Debatte im britischen Unterhaus Das Endspiel um den Brexit beginnt

London · Das Unterhaus debattiert fünf Tage lang über das Brexit-Abkommen. Premierministerin Theresa May muss mit Widerstand aus allen Richtungen rechnen.

Es kann nicht gerade behauptet werden, dass die britische Premierministerin Theresa May auf einfache Tage zurückblickt. Seit der Einigung zwischen London und Brüssel auf einen Brexit-Deal am vorletzten Wochenende tourte sie durch das Königreich, gab Interviews in Radiosendern und hielt Ansprachen vor Lobbyverbänden oder in Altenheimen. Dem Volk versuchte sie so, das Abkommen zu erklären. Doch der härteste Teil ihrer Mission beginnt erst noch. Denn nicht die Bevölkerung hat das letzte Wort, sondern May muss das Parlament von dem Austrittsvertrag plus politischer Erklärung überzeugen. Dafür bleiben ihr insgesamt fünf Debattentage Zeit, am 11. Dezember wird abgestimmt.

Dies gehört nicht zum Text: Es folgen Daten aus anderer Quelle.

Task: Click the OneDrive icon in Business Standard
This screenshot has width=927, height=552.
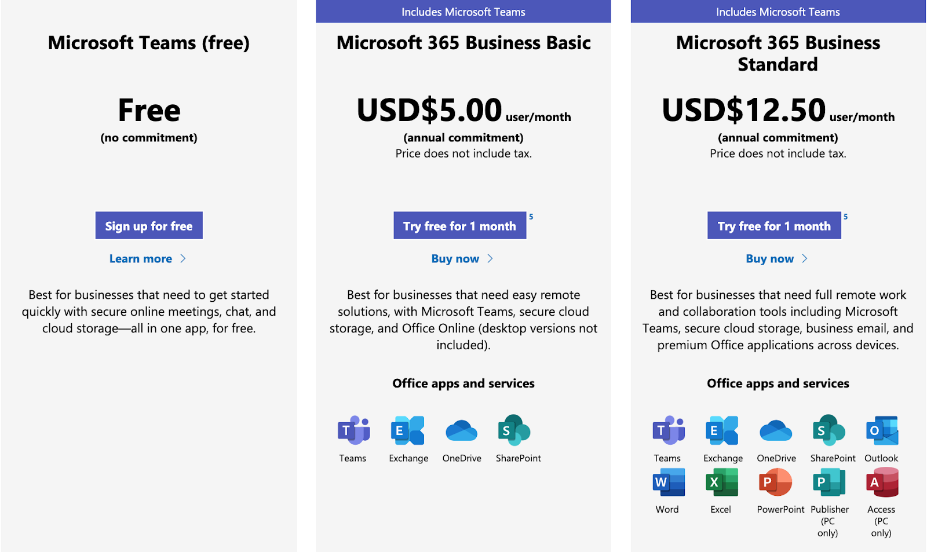Action: pos(775,431)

Bislang sieht alles nach einer vernichtenden Niederlage für die Regierungschefin aus, was sie aber hartnäckig ignoriert. Das wiederum sorgt auf der Insel zunehmend für Erstaunen. Dabei ist der Widerstand groß und massiv. Es sperrt sich nicht nur die Opposition aus Labour-Partei, Liberal-Demokraten und schottischer Nationalpartei (SNP). Auch die nordirische Unionistenpartei DUP, auf deren Stimmen Mays Minderheitsregierung angewiesen ist, hat angekündigt, den Kompromiss abzulehnen, weil er einen Sonderstatus für ihren Landesteil vorsieht.

Hinzukommen die europaskeptischen Hardliner in Mays eigenen konservativen Reihen, die ihr die Gefolgschaft nicht nur verweigern wollen, sondern offen die Messer wetzen. Für sie ist jeder Schritt auf die EU zu einer Annäherung zu viel. Einige der rebellierenden Parlamentarier fordern gar eine ungeordnete Scheidung ohne Abkommen. Andere wollen May zurück nach Brüssel an den Verhandlungstisch schicken. Die EU wiederum lehnt es ab, das Vertragswerk noch einmal aufzuschnüren. Was wiederum Boris Johnson, das Sprachrohr der Brexiteers, nicht davon abhält, in seinem Hausblatt „Telegraph“ regelmäßig einen besseren Deal zu versprechen. So drehen sich alle im Kreis. Aber auch viele Europafreunde planen, das Abkommen bei der Abstimmung nicht zu billigen. Sie spekulieren darauf, so ein erneutes Referendum erzwingen zu können.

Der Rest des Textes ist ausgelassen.